Les descriptions des couleurs, des variations de la nuit, des lieux, des odeurs, des sons, des goûts, des textures… Avec ses mots, Laura Nsafou réussit à faire frétiller l’ensemble de nos sens et c’est un véritable plaisir. Grande amatrice de descriptions, ici, je n’ai pas été déçue. Il y a un excellent dosage puisque c’est un livre jeunesse et l’action y est aussi suffisamment présente pour ne pas perdre les lecteurs. Les couleurs de ce monde sont particulières, elles sont exemptes de la lumière du soleil et c’est tout un exercice au fil de la lecture que d’imaginer les nuances du décor.
Les descriptions des personnages qui s’égrainent au fil des pages sont elles aussi fascinantes : il n’y a encore une fois pas que la vue qui s’exprime mais bien tous les sens à travers de superbes métaphores. Les images y sont fantastiques, bien plus que ce à quoi j’ai été habituée. Je ne saurais dire si c’est le sens du détail de Laura Nsafou qui transpire dans ses mots ou tout simplement l’amour qu’elle voue à ses personnages : parce que c’est l’effet que ça m’a fait, une déclaration d’amour toute en poésie à chaque description.
Elikia évolue énormément au fil du tome. Jeune femme de vingt ans suivant une mère obsédée par une quête fantaisiste au début de l’histoire, elle devient une femme forte prête à affronter sa nature profonde pour poursuivre la quête de sa mère, pour en faire la quête de sa vie.
Au fil du huis-clos, sa relation avec Yander m’a beaucoup touchée : le lien est fort sans tomber dans le pathos. La différence d’âge ne me choque pas puisqu’il n’y a pas d’attraction sexuelle décrite. On est sur une jeune femme qui découvre qui elle est en vivant uniquement avec une personne qui l’aide à comprendre et apprendre. Il n’y a qu’eux deux et Yander ne la traite pas comme sa fille : ça passe naturellement puisque hors des constructions sociales. Elikia est certes, une gamine, mais son vécu en fait une personne plus mâture : on n’est pas sur une relation d’ascendance d’un homme plus vieux sur une frêle jeune femme, c’est là que c’est bien écrit et que ça prouve qu’il est possible de se défaire des concepts patriarcaux.
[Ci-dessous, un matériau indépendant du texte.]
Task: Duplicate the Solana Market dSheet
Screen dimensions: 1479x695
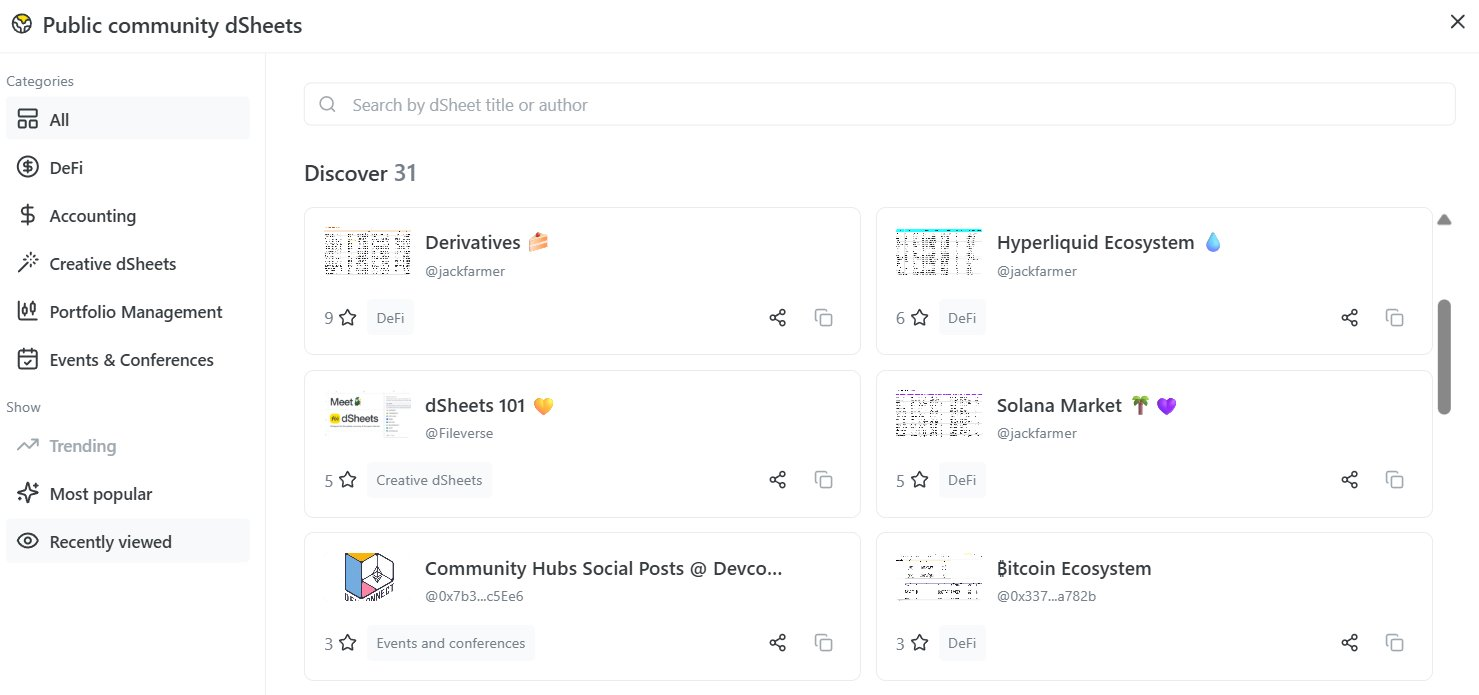Action: (x=1394, y=480)
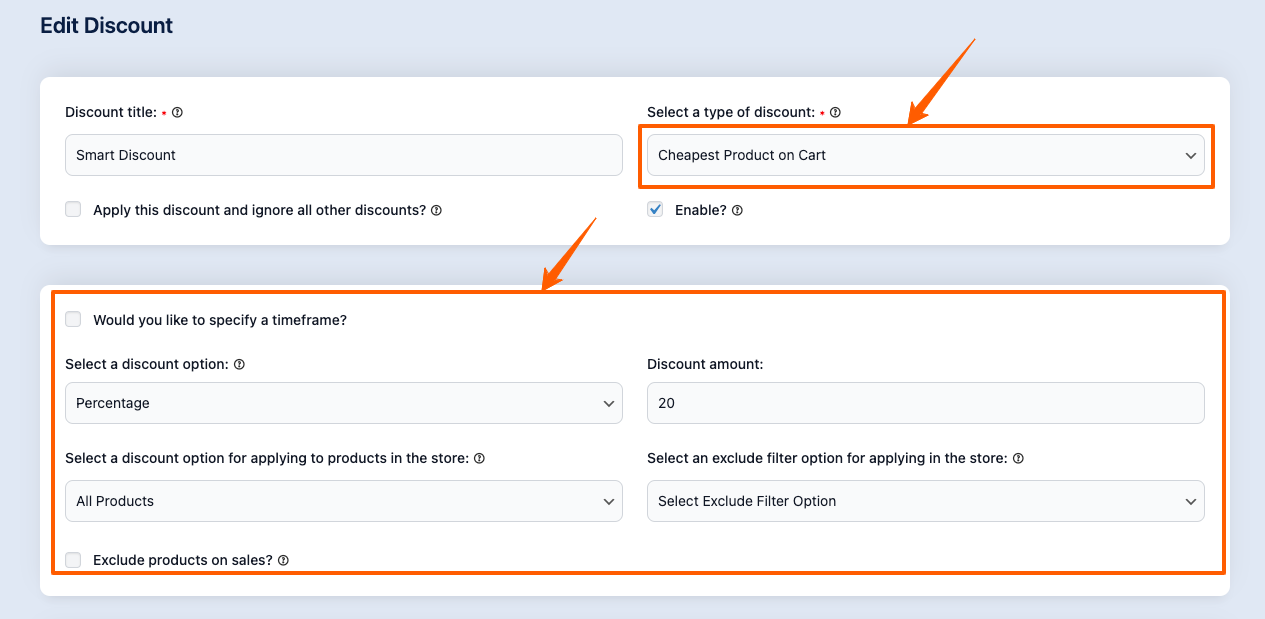This screenshot has height=619, width=1265.
Task: Open the All Products dropdown
Action: point(343,501)
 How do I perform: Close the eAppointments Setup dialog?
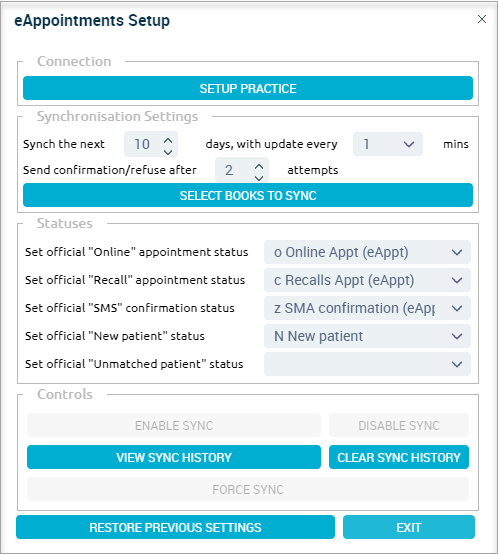(x=482, y=19)
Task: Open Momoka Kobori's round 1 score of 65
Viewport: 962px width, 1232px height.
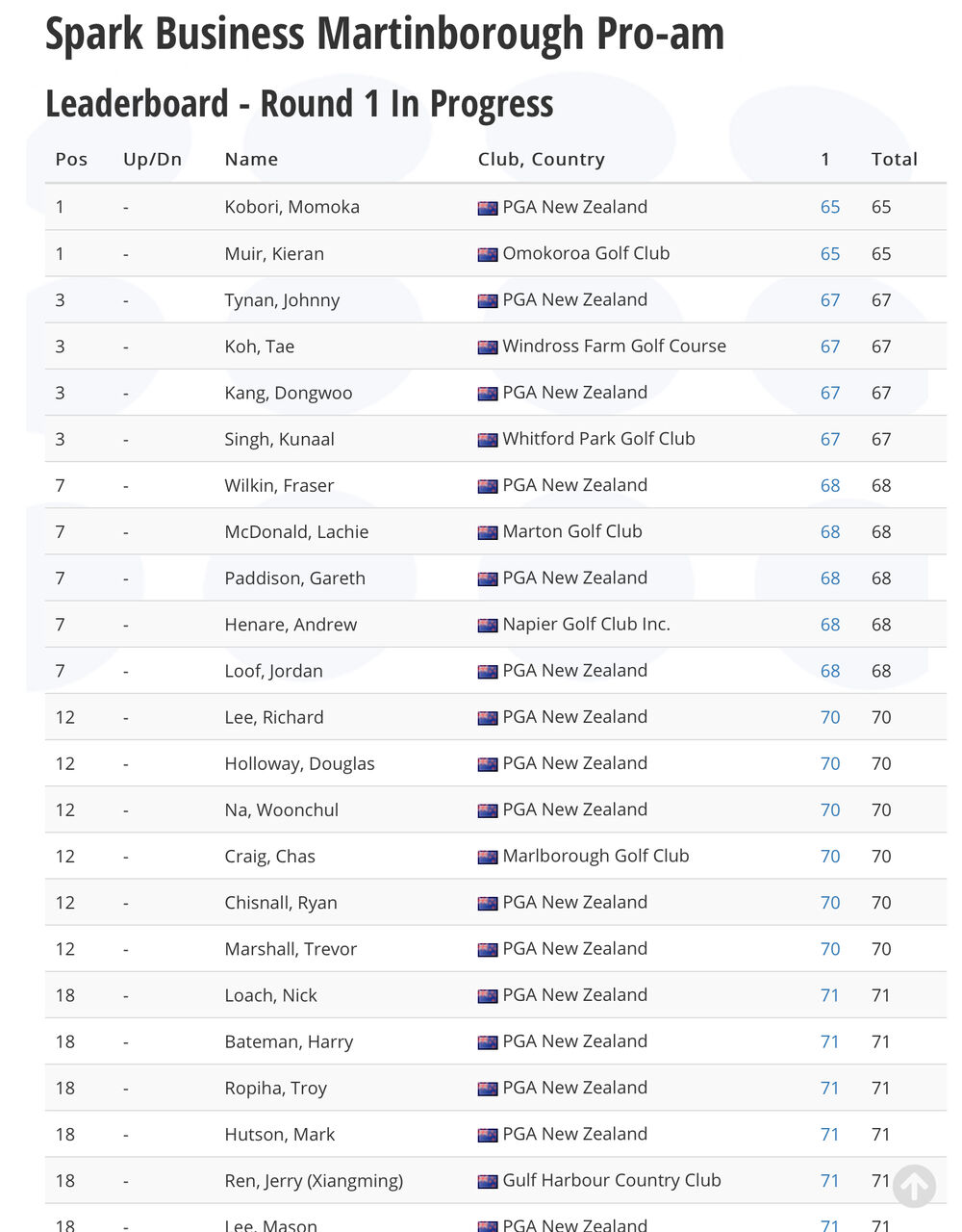Action: click(830, 207)
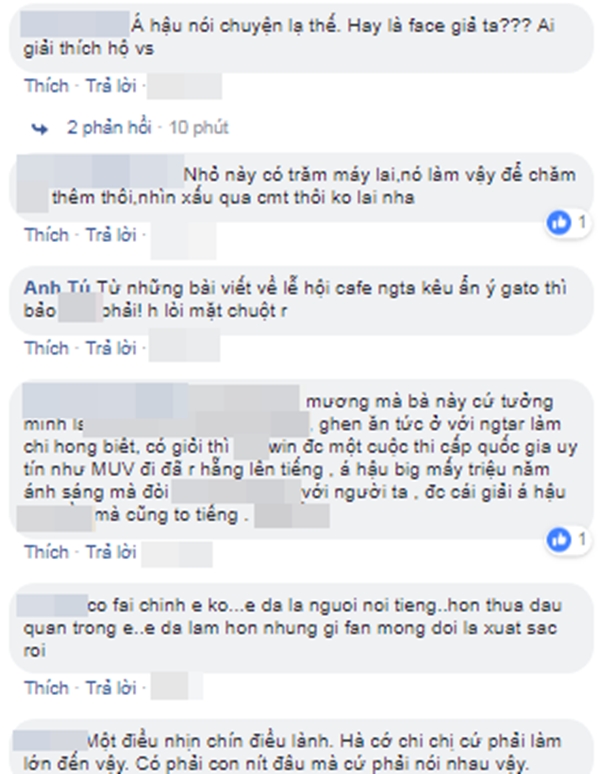Screen dimensions: 600x774
Task: Like the Nhỏ này có trăm máy comment
Action: coord(46,234)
Moi qui n’aime pas les relations jeune femme/homme mûr, ici, c’est la preuve que ça peut marcher quand c’est sans rapport de domination : toute la construction du texte et du personnage d’Elikia montre qu’elle se hisse progressivement sur un pied d’égalité avec Yander et que celui-ci l’y encourage.
Enfin, point intéressant, la difficulté de mettre des mots sur la différence entre des humains et des divinités est là. Comment retranscrire le fait que les Fondateurs ne voient pas les faits ou encore le temps comme les hybrides ? Comment réussir à faire comprendre aux lecteurs que leur vision est à des années lumières de la nôtre ? Laura Nsafou réussit à planter les graines de la compréhension, à nous permettre d’entrevoir le fossé qu’il existe entre les êtres. Les Fondateurs ont tout le temps du monde face à la rapidité du temps tel que nous le concevons. Lorsque Fano, Zanagha et Shen se laissent aller à cette urgence qui anime les hybrides, ils nous ressemblent presque : quand ils aident Yander et Elikia, quand ils placent en eux un espoir. Qu’ont-ils à perdre ? Du temps, non. Mais peut-être des émotions un poil trop humaines qu’ils n’ont pas l’habitude de laisser les habiter. Ce sentiment d’urgence qui les rattrape furtivement les rend intéressants et nous laisse présager quelques thèmes pour la suite de cette saga.
Nos jours brûlés a été une excellente découverte, un premier tome qui donne immédiatement envie de connaître la suite et qui offre des personnages aussi bien construits que l’univers. J’ai aimé me laisser embarquer dans cette histoire aux couleurs sombres et plurielles. J’ai évidemment sauté à pieds joints dans la suite.